Yeah, he screwed up the Bay of Pigs. JFK took public responsibility, even coined a phrase that he claimed was an old saying — “victory has a thousand fathers, defeat is an orphan”. To free the captured Brigade, he had diplomats negotiate an aid package for Castro, “Tractors for Peace” — perhaps thinking that Castro would then reject the USSR. Didn’t work. The Brigade was freed, and they presented their flag to JFK in a public ceremony, where he stated that it would be returned to them “in a free Cuba”.
JFK wasn’t literally in the trenches, he was a PT boat veteran. When the boat was blasted to splinters, and he’d injured his back, he swam around getting his unconscious buddies face up in the water. He served with honor, as millions did and still do.

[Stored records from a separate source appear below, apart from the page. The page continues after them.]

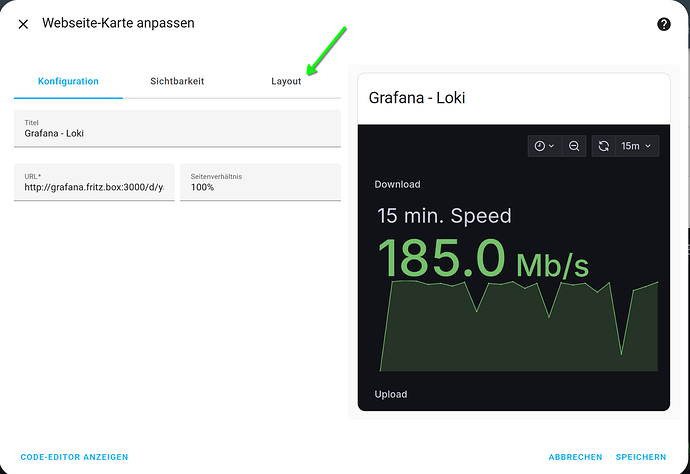Expand the 15m refresh interval dropdown
This screenshot has height=474, width=690.
click(x=636, y=146)
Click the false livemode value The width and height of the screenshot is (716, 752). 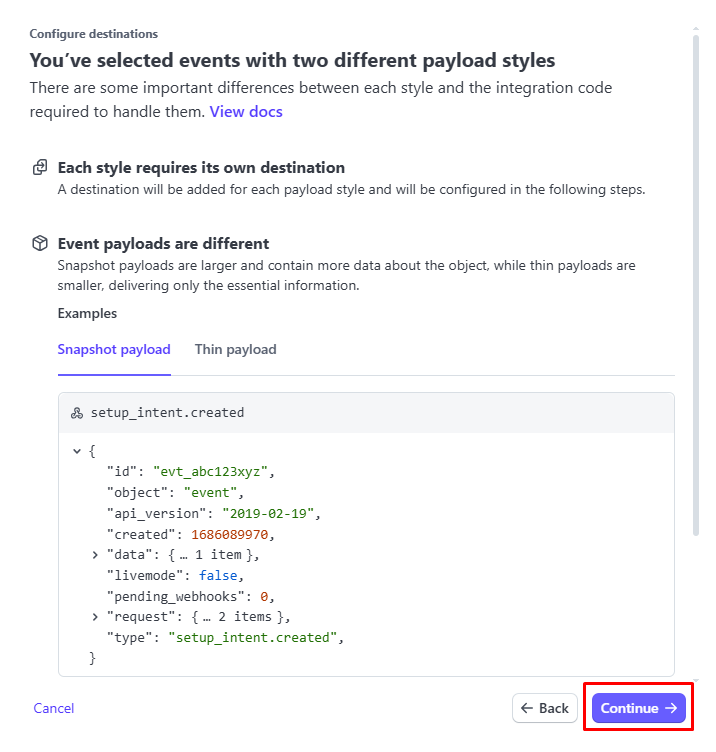(218, 575)
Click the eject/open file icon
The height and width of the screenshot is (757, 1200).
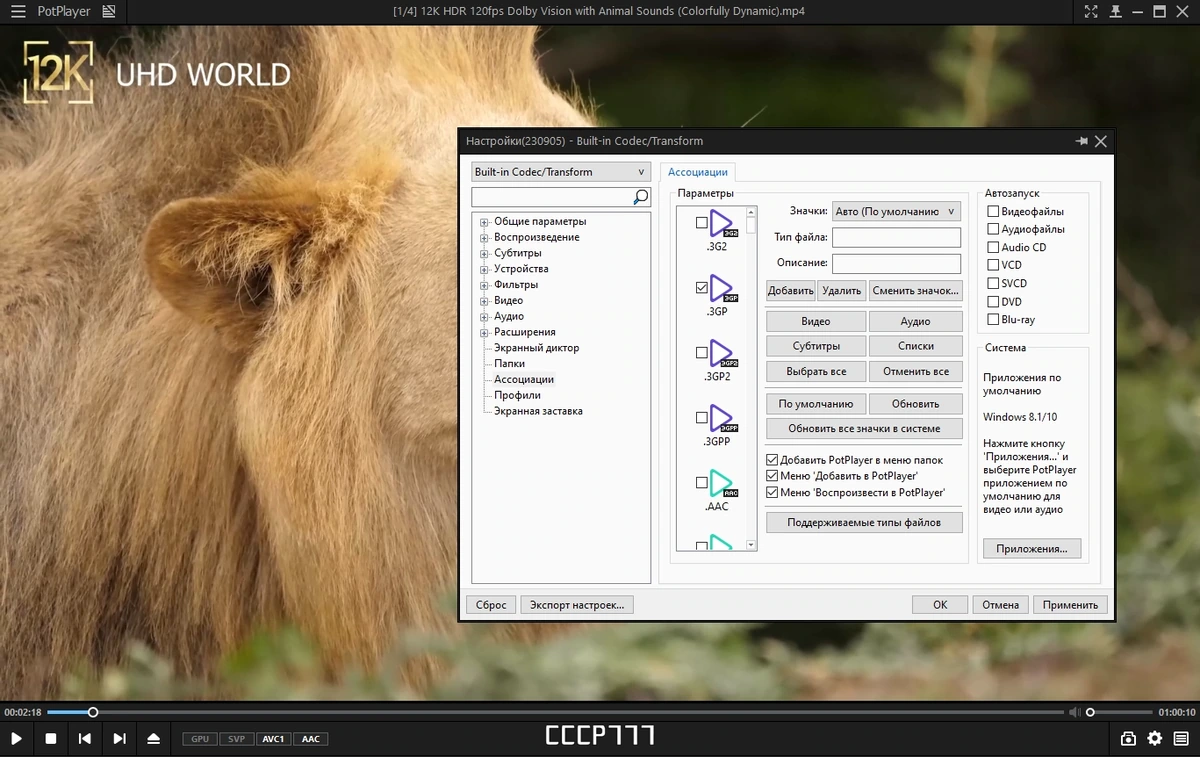153,739
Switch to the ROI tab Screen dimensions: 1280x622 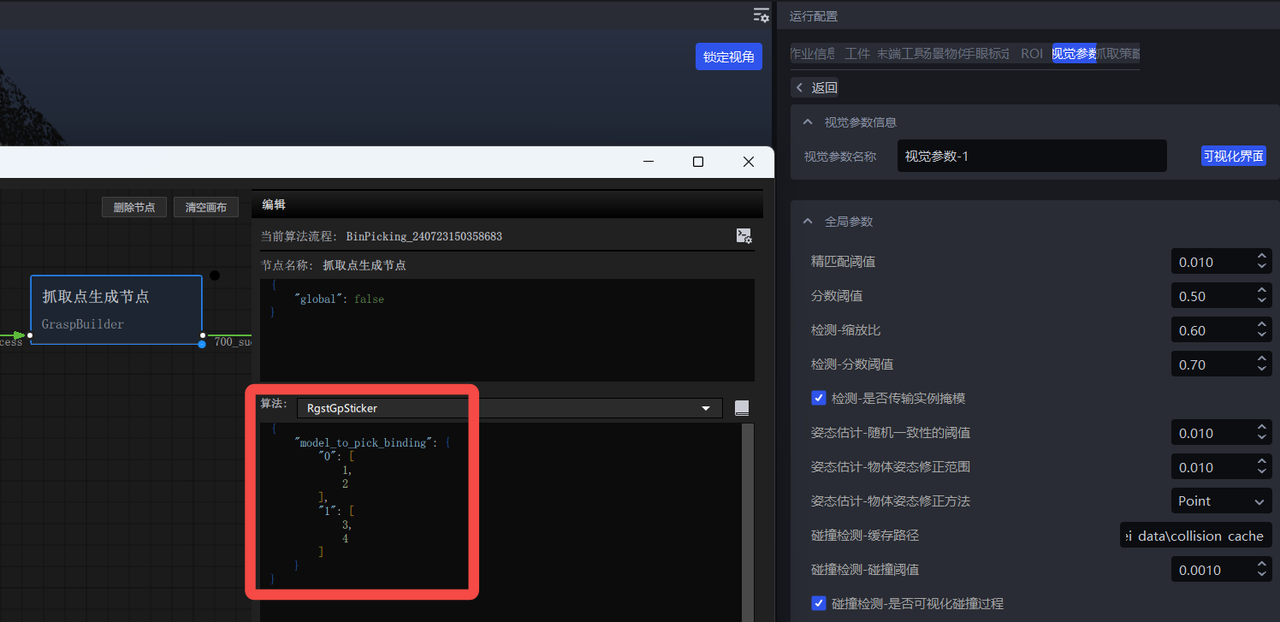point(1031,54)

Because of that injury, he went on crutches during his early Senate career, and scheduled his back surgery to coincide with the vote to condemn — it wasn’t technically a censure — Joe McCarthy, because he couldn’t be on record voting on either side of that one; his voters in Mass wouldn’t have accepted a vote to condemn, and his fellow Demwits wouldn’t have accepted the other.
Miiltary advisers shoot back when they’re shot at, nothing odd about that. And 16,000 was a drop in the bucket compared with the peak months of LBJ’s escalation.
His philandering was revolting, and naturally the media shills clammed up about it. I think it was Bernard Kalb who 20 or 25 years later mentioned seeing JFK chasing some laughing female staffer into an office in the evening hours, and claiming that kind off thing was never considered anything but off-limits.
It’s probably safe to say that JFK wasn’t the first — even boring old Warren G Harding was a womanizer while in office, but managed to keep that secret, and it probably wasn’t at the level of JFK and his fellow lanceman RFK. It’s difficult to believe that their wives remained blissfully unaware.